Je n’ai pas à discuter ici un principe qui fait partie du droit public français ; je veux seulement faire remarquer que l’église d’Angleterre a moins qu’aucune autre le droit de se prévaloir de l’inviolabilité des biens ecclésiastiques, car les biens dont elle jouit elle-même étaient, dans l’origine, ceux de l’église catholique, et ont été transférés à l’église protestante par les bénéfices de la loi, précisément en vertu du principe que l’état peut disposer des biens des communautés.

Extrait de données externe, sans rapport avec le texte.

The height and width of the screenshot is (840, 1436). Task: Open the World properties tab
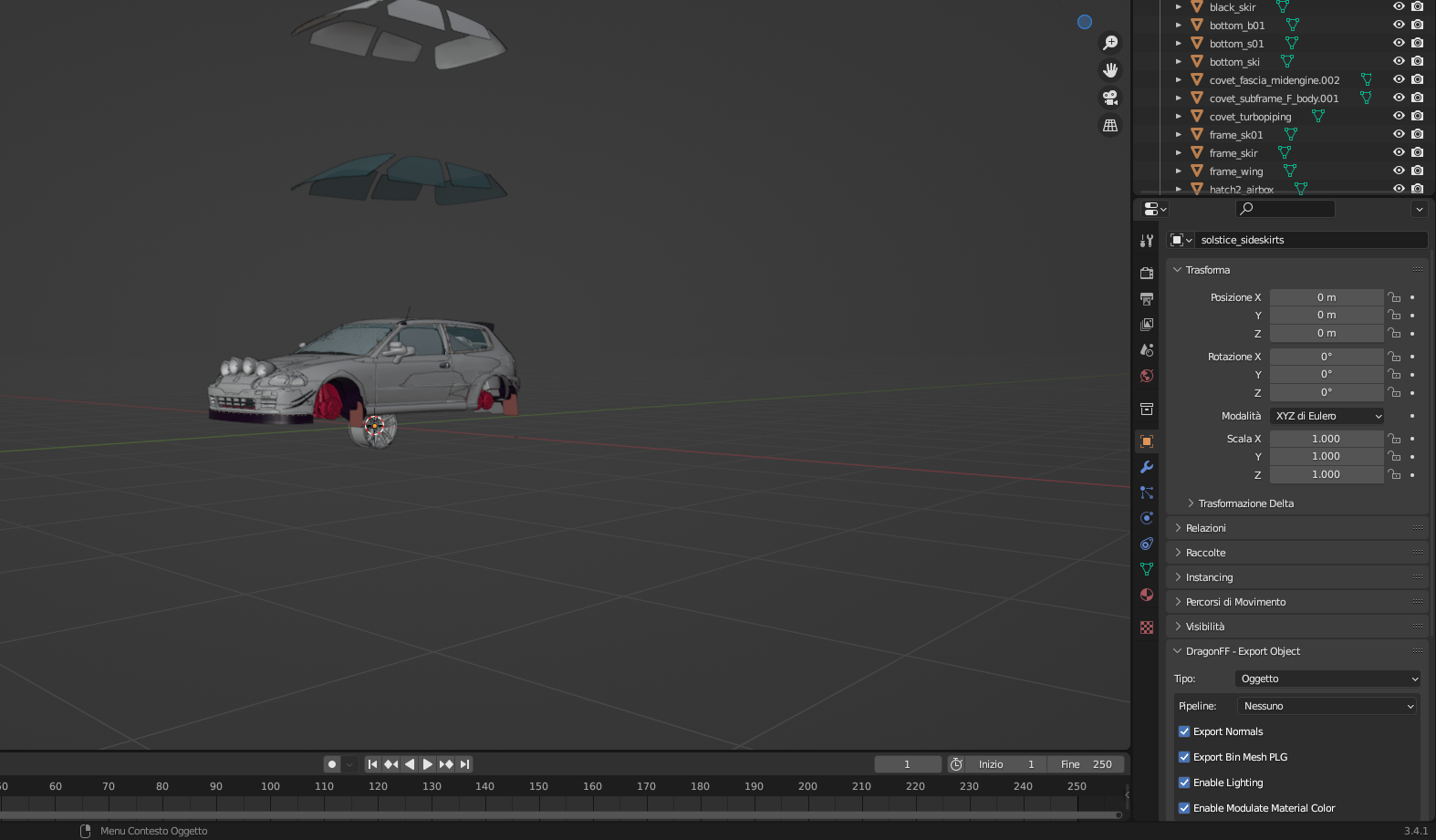coord(1147,376)
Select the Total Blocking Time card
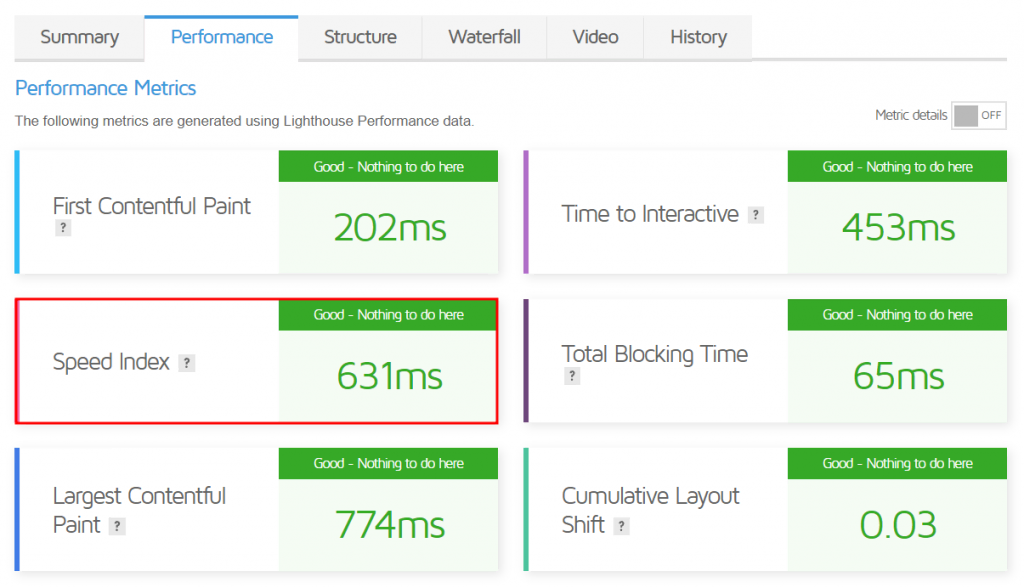The width and height of the screenshot is (1024, 588). click(766, 360)
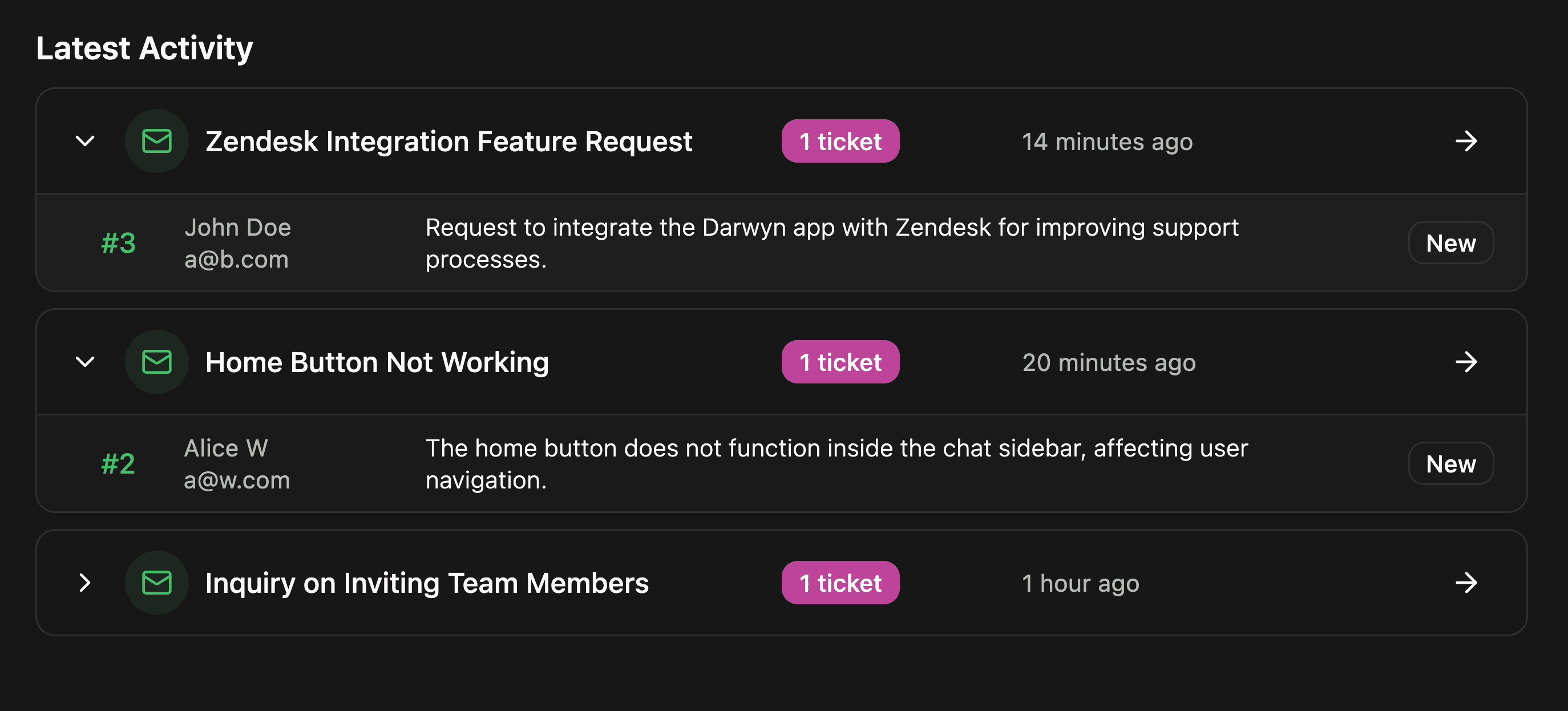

Du reste, monsieur, en admettant que le parlement anglais consente à affecter une certaine portion des revenus de l’église protestante d’Irlande à l’éducation du peuple sans acception de religions, cette mesure ne pourrait encore avoir qu’un effet temporaire. Il faut bien le redire, rien ne sera définitivement réglé en Irlande tant que l’Angleterre y maintiendra une église privilégiée, et tant que cette église sera celle de la minorité. Les catholiques ne demandent pas la suprématie pour leur culte ; ils ne demandent que l’égalité, et il faudra bien qu’on en vienne là. Tôt ou tard, on aboutira au système établi en France, à l’égalité de tous les cultes reconnus par l’état. Les biens de l’église d’Irlande seront repris par l’état, et rentreront dans le trésor public comme la propriété de la nation. L’état, à son tour, devra se charger de subvenir à l’instruction religieuse du peuple et à l’entretien des ministres des différens cultes ; mais alors les fonds affectés à cet usage seront répartis dans de justes proportions. Remarquez bien que je ne parle ici que de l’Irlande, car, quant à l’Angleterre, il se passera encore bien des années avant que la constitution de l’église établie y subisse une pareille révolution. En Angleterre, l’église protestante est dans une situation régulière, politiquement parlant ; elle est l’église de la majorité, tandis qu’en Irlande sa position est le plus odieux paradoxe qui ait jamais existé. Au fond de toutes les agitations de l’Irlande, il y a deux causes, les relations des propriétaires avec les tenanciers, et la suprématie de l’église protestante. La première cause échappe à l’influence de la législation ; il est à peu près impossible que la loi s’en mêle sans porter atteinte au principe de la propriété : c’est donc une question morale plutôt que politique. Pour ce qui regarde l’autre grief de l’Irlande, l’église, la législature a le pouvoir d’y remédier. Qu’elle use donc de ce pouvoir pendant qu’il en est temps encore, car, tant que cette source éternelle de révolte ne sera pas tarie, l’Irlande pourra être domptée, étouffée, écrasée, comme elle le serait sans aucun doute en cas d’insurrection ouverte, mais elle ne sera jamais pacifiée.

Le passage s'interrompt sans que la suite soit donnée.